A $60K salary costs you more than $60K. See the full employer cost including payroll taxes, benefits, equipment, and overhead — before you make your next hire.
The true cost of an employee is typically 1.25–1.4x their base salary for a basic benefits package, and can reach 1.5–1.7x for comprehensive benefits in a high-cost-of-living area. This is the number you need in your budget — not just the salary they're accepting.
Employer payroll taxes alone add 7.65% on top of every dollar of salary (matching FICA). FUTA adds a small amount on the first $7,000 of wages. State unemployment taxes (SUTA) vary by state and are not included here — add roughly 2–4% on early wages for most states.
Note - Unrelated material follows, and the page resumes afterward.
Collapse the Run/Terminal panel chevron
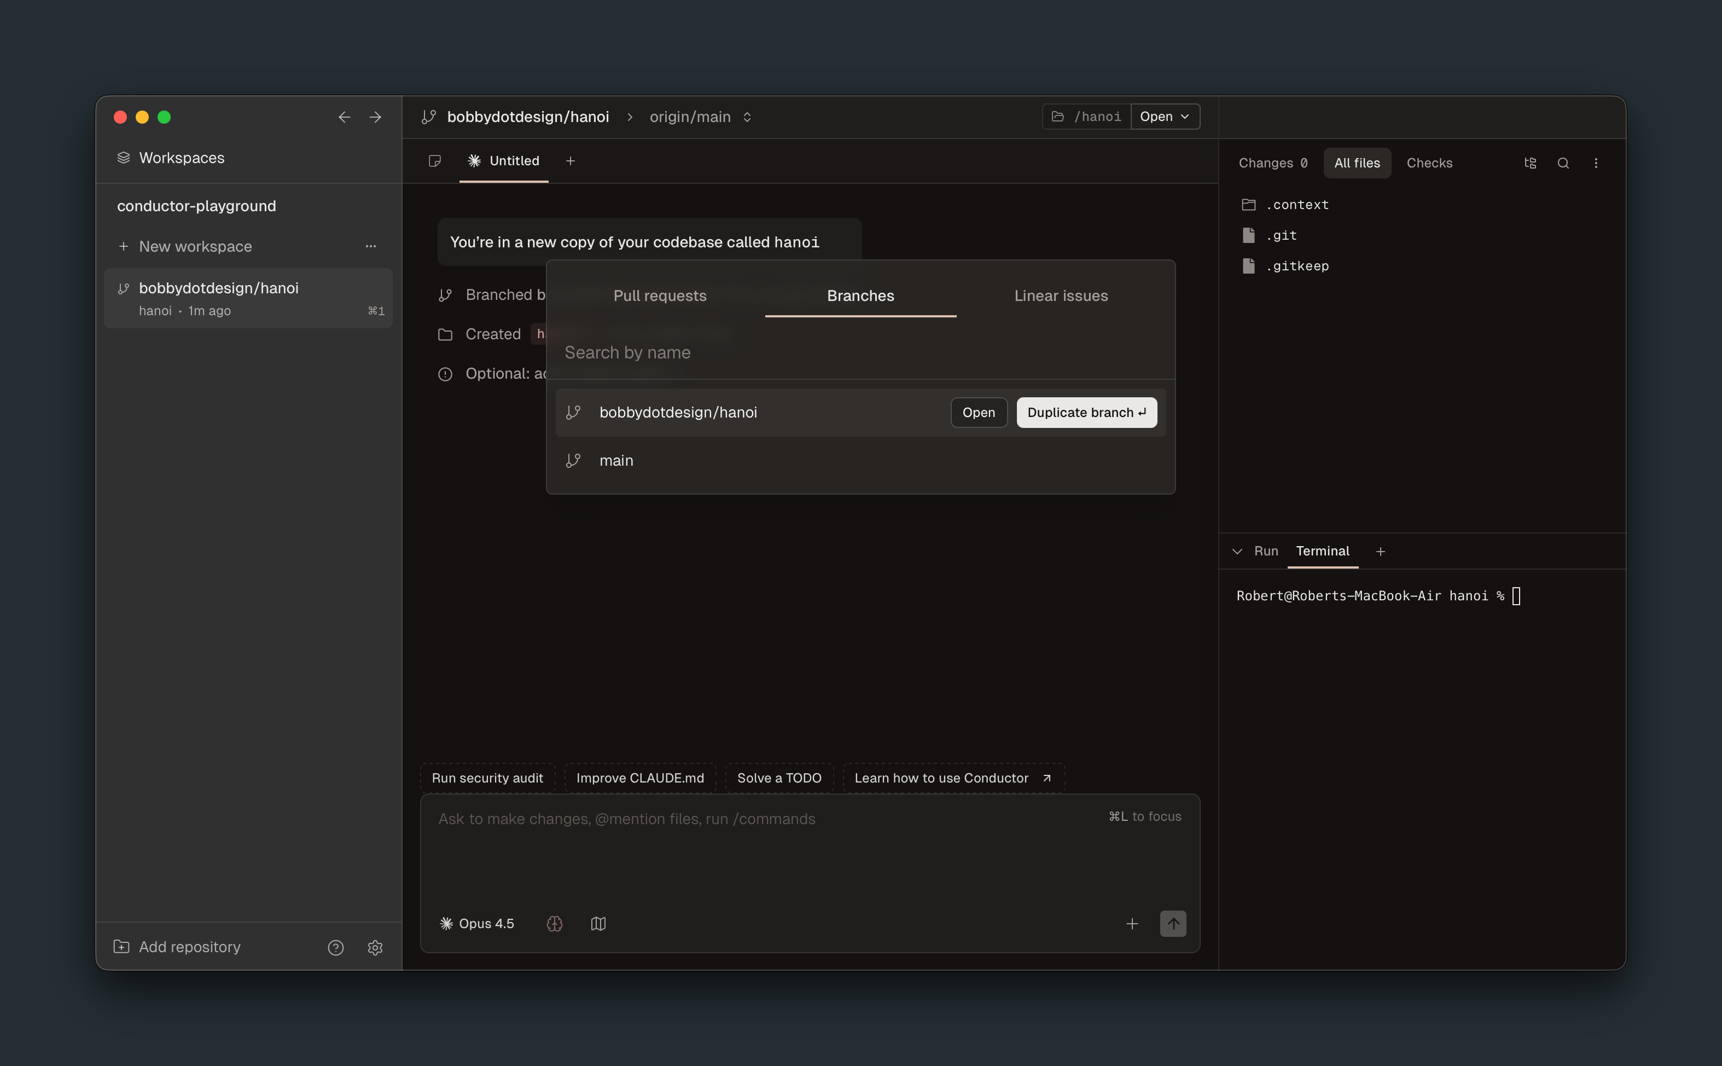1722x1066 pixels. click(1237, 551)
Before hiring, the CFO question is: will this employee generate or save at least 3x their total cost? If yes, it's a good hire. If you're not sure, that's the planning conversation to have first.
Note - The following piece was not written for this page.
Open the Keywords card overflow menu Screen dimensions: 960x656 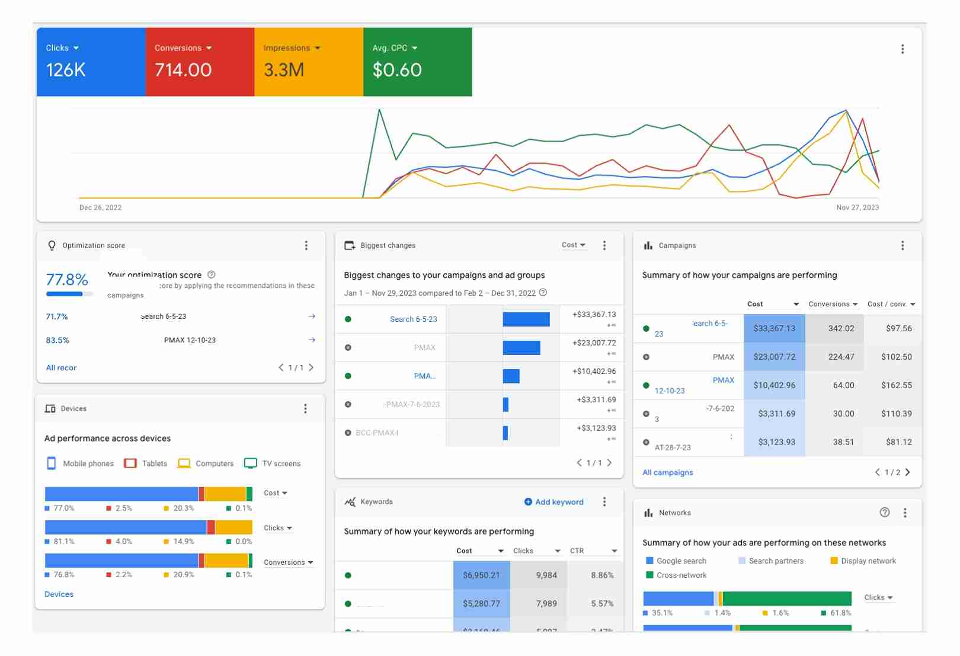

Employers pay 6.2% Social Security (on wages up to $176,100 in 2026) and 1.45% Medicare on every dollar of salary. On top of that, FUTA (federal unemployment) adds 6% on the first $7,000 of wages per employee, though most employers pay only 0.6% after the state credit. State unemployment taxes (SUTA) vary by state and your claims history — typically 1–4% on the first $10,000–40,000 of wages.
Health insurance is consistently ranked the most valued benefit by employees. For a single employee, employer-sponsored premiums average around $7,000–8,000/year in 2026. For a family, that can reach $20,000+. A 401(k) match of 3–5% is essentially expected at most companies now — employees factor it directly into compensation comparisons.
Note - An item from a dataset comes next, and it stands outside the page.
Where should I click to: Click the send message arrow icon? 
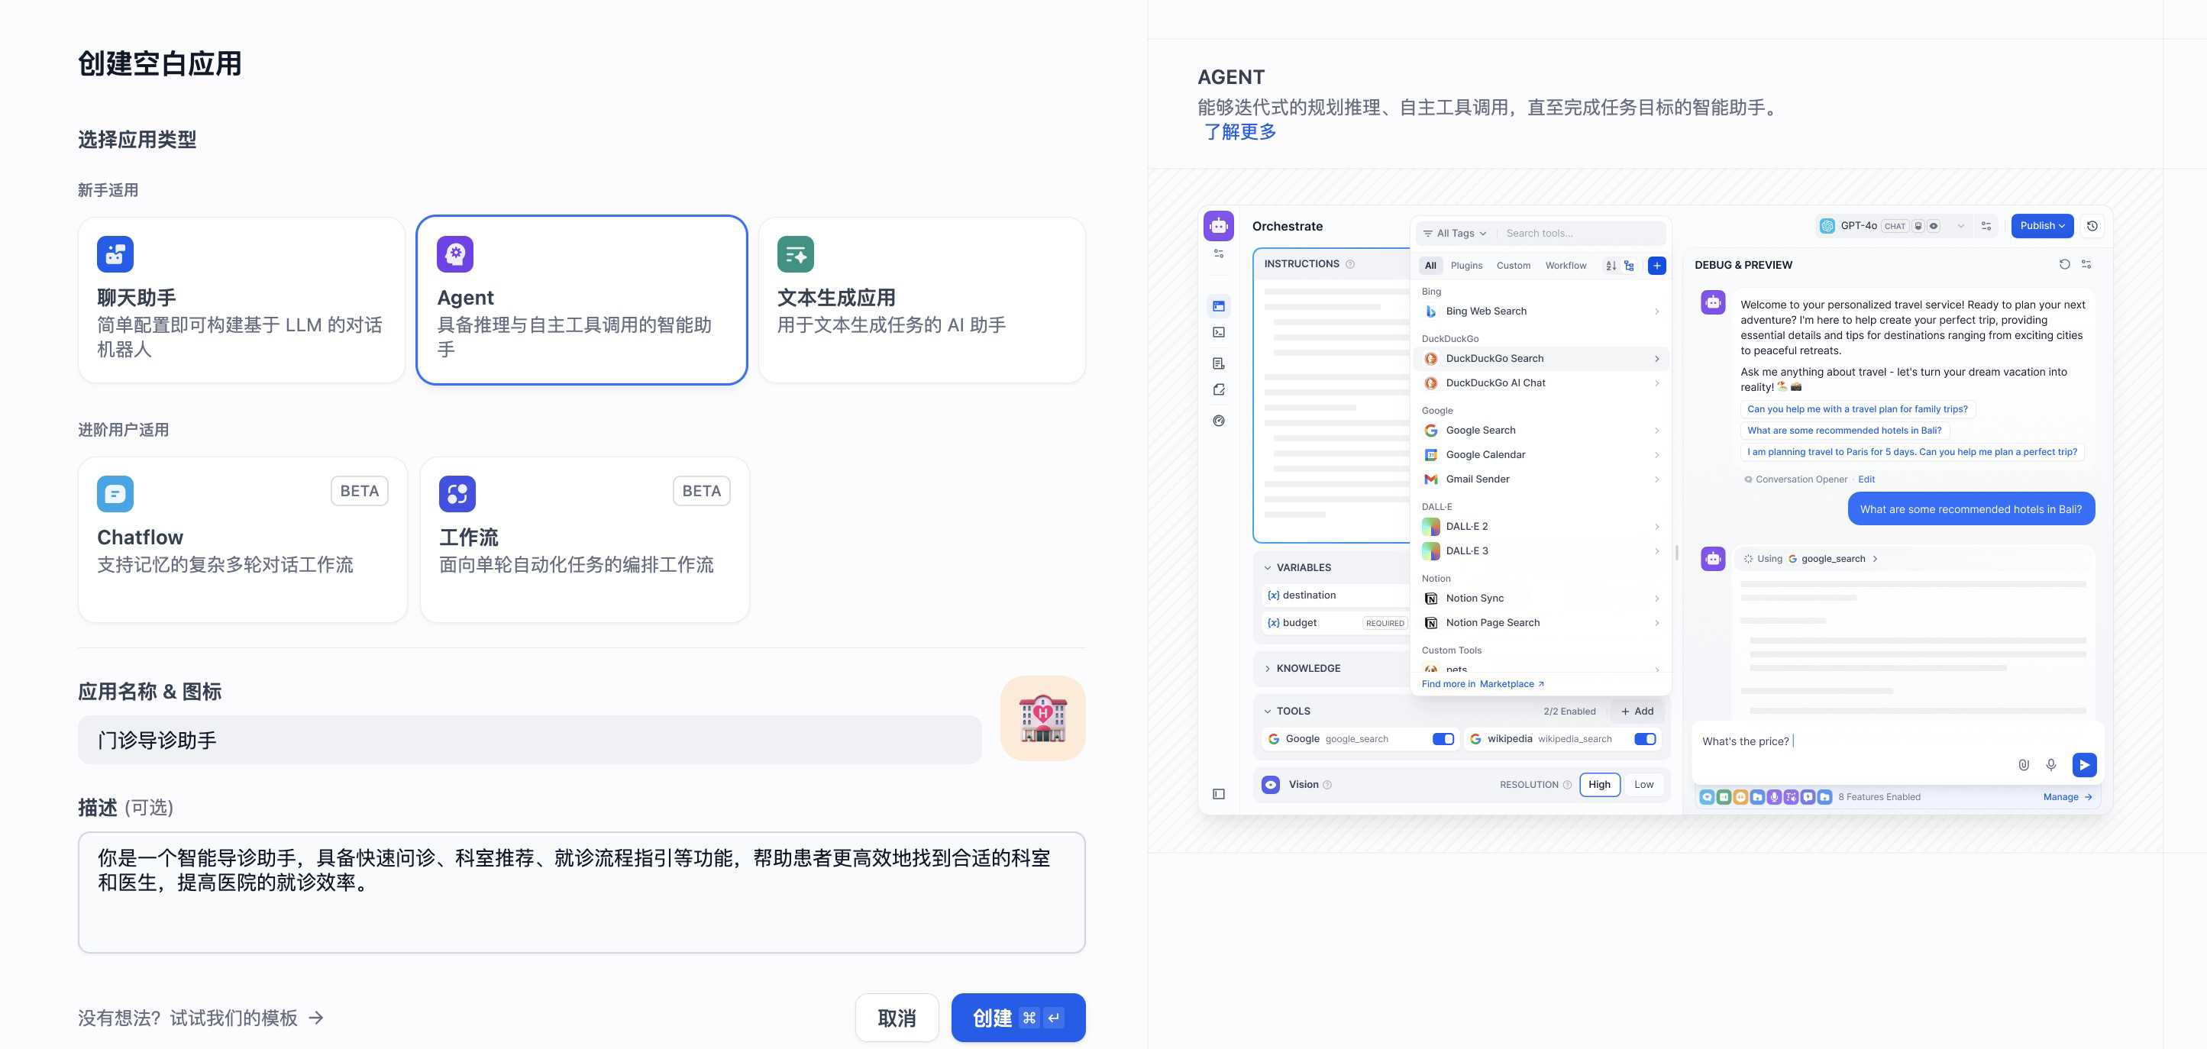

Paid time off isn't free. When you pay a $60,000/year employee for 15 days of vacation and holidays, you're paying roughly $3,500 for time they're not working. The actual impact is slightly larger when you consider that their workload still needs to get done — either by them catching up, by colleagues covering, or by work not happening. Factor PTO into your productivity calculations, not just your payroll budget.
A contractor at $75/hour working 2,000 hours costs $150,000 — no payroll taxes, no benefits, no PTO. An employee with a $90,000 salary and moderate benefits might cost $115,000–125,000 total. In this example, the employee is actually cheaper on a fully-loaded basis, with the added benefit of more control and retention. The math doesn't always favor contractors, especially for full-time roles.